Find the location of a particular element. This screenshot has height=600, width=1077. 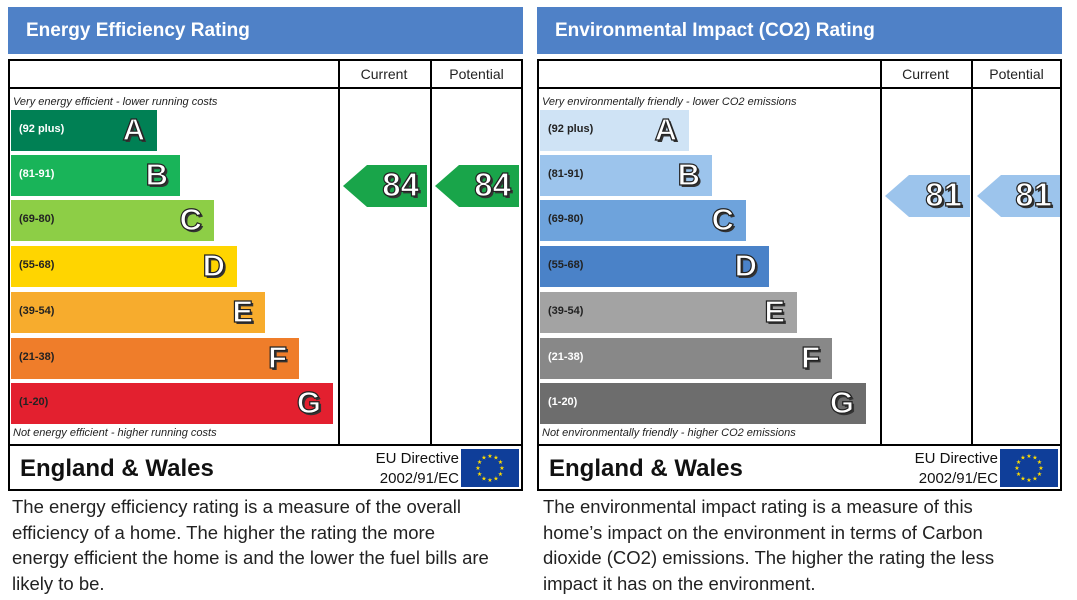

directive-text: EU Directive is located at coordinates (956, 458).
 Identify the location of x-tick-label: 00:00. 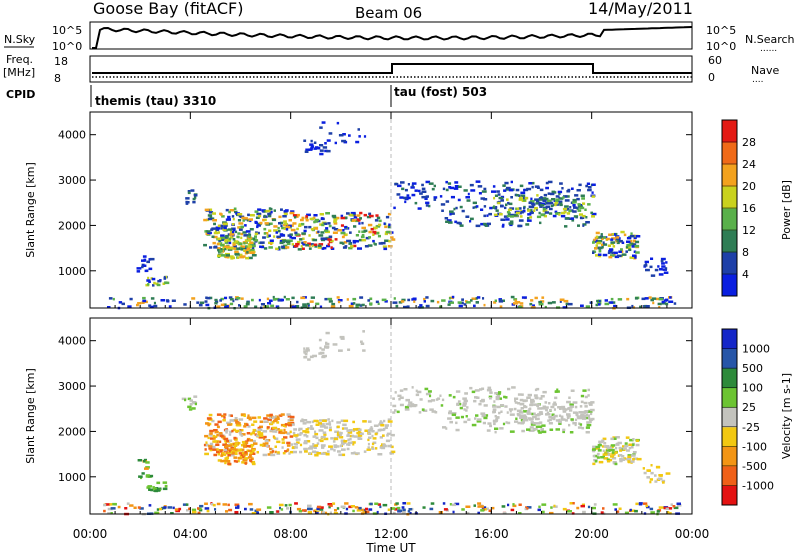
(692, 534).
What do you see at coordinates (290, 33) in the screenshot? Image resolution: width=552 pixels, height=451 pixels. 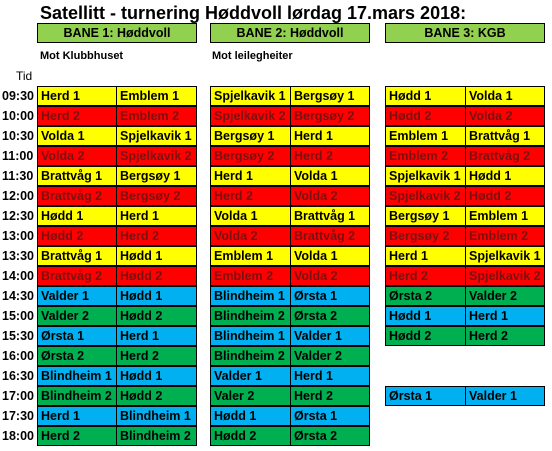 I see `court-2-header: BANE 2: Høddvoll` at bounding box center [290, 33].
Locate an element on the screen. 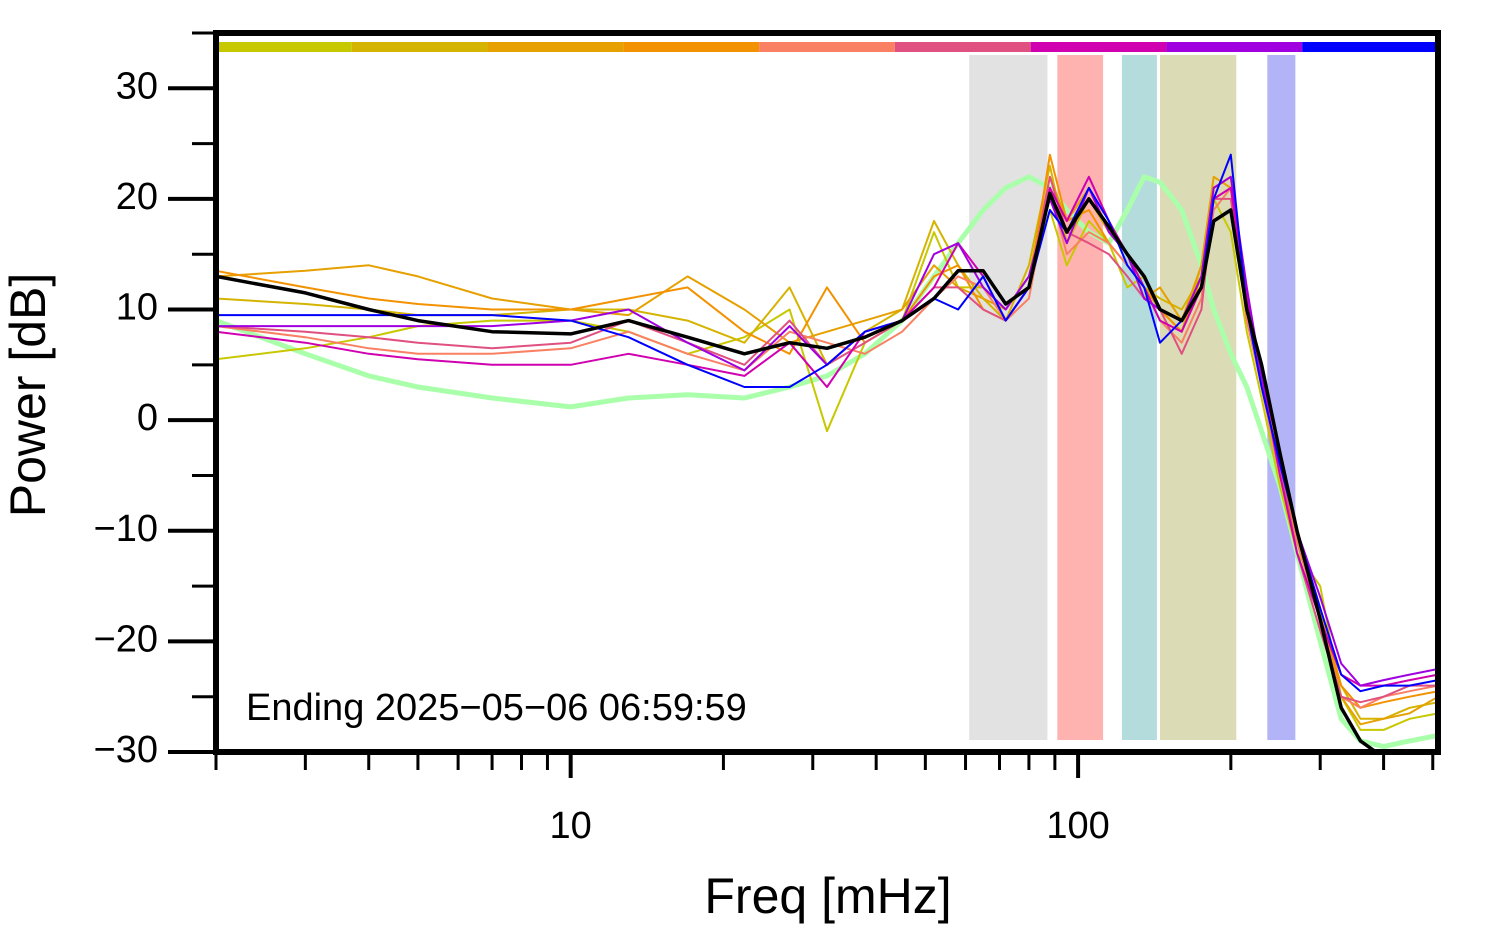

****

PROMPT:
Copy the records word for word, from their start through the line containing "(692, 534).", and omit the pictures from your copy.

RESPONSE TO THE EXERCISE:
Find the location of a particular element. This screenshot has height=600, width=1077. 

directive-text: EU Directive is located at coordinates (956, 458).
 Identify the location of x-tick-label: 00:00. 
(692, 534).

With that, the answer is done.